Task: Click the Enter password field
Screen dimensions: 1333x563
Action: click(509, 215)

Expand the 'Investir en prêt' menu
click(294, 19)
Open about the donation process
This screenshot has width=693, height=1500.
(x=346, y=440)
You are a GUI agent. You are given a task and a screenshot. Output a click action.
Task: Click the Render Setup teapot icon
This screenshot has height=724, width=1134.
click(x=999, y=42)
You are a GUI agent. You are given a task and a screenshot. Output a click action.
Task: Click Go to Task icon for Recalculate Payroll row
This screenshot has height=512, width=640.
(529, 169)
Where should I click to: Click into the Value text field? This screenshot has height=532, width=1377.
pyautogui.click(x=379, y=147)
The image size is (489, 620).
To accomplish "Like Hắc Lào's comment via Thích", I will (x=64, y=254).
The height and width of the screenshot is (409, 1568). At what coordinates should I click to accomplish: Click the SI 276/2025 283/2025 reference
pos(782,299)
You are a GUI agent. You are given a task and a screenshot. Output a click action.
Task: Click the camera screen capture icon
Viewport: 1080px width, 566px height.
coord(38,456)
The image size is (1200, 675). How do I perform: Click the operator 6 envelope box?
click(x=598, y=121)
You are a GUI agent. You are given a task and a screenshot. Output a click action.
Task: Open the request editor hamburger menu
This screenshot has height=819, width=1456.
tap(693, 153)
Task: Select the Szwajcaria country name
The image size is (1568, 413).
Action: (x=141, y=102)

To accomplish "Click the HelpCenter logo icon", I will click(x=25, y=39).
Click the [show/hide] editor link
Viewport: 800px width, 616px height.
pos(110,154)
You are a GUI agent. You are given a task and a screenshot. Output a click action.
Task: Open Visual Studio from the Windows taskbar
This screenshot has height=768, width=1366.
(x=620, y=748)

=======

— Work instructions —
An exact reproduction of all the entries, complete to the last line, is needed.

— Solution to this problem —
Task: Click the Enter password field
Screen dimensions: 1333x563
Action: click(509, 215)

Expand the 'Investir en prêt' menu
click(294, 19)
Open about the donation process
This screenshot has width=693, height=1500.
(x=346, y=440)
You are a GUI agent. You are given a task and a screenshot. Output a click action.
Task: Click the Render Setup teapot icon
This screenshot has height=724, width=1134.
click(x=999, y=42)
You are a GUI agent. You are given a task and a screenshot. Output a click action.
Task: Click Go to Task icon for Recalculate Payroll row
This screenshot has height=512, width=640.
(529, 169)
Where should I click to: Click into the Value text field? This screenshot has height=532, width=1377.
pyautogui.click(x=379, y=147)
The image size is (489, 620).
To accomplish "Like Hắc Lào's comment via Thích", I will (x=64, y=254).
The height and width of the screenshot is (409, 1568). At what coordinates should I click to accomplish: Click the SI 276/2025 283/2025 reference
pos(782,299)
You are a GUI agent. You are given a task and a screenshot. Output a click action.
Task: Click the camera screen capture icon
Viewport: 1080px width, 566px height.
coord(38,456)
The image size is (1200, 675). How do I perform: Click the operator 6 envelope box?
click(x=598, y=121)
You are a GUI agent. You are given a task and a screenshot. Output a click action.
Task: Open the request editor hamburger menu
This screenshot has height=819, width=1456.
tap(693, 153)
Task: Select the Szwajcaria country name
The image size is (1568, 413).
Action: (x=141, y=102)

To accomplish "Click the HelpCenter logo icon", I will click(x=25, y=39).
Click the [show/hide] editor link
Viewport: 800px width, 616px height.
pos(110,154)
You are a GUI agent. You are given a task and a screenshot. Output a click action.
Task: Open Visual Studio from the Windows taskbar
This screenshot has height=768, width=1366.
(x=620, y=748)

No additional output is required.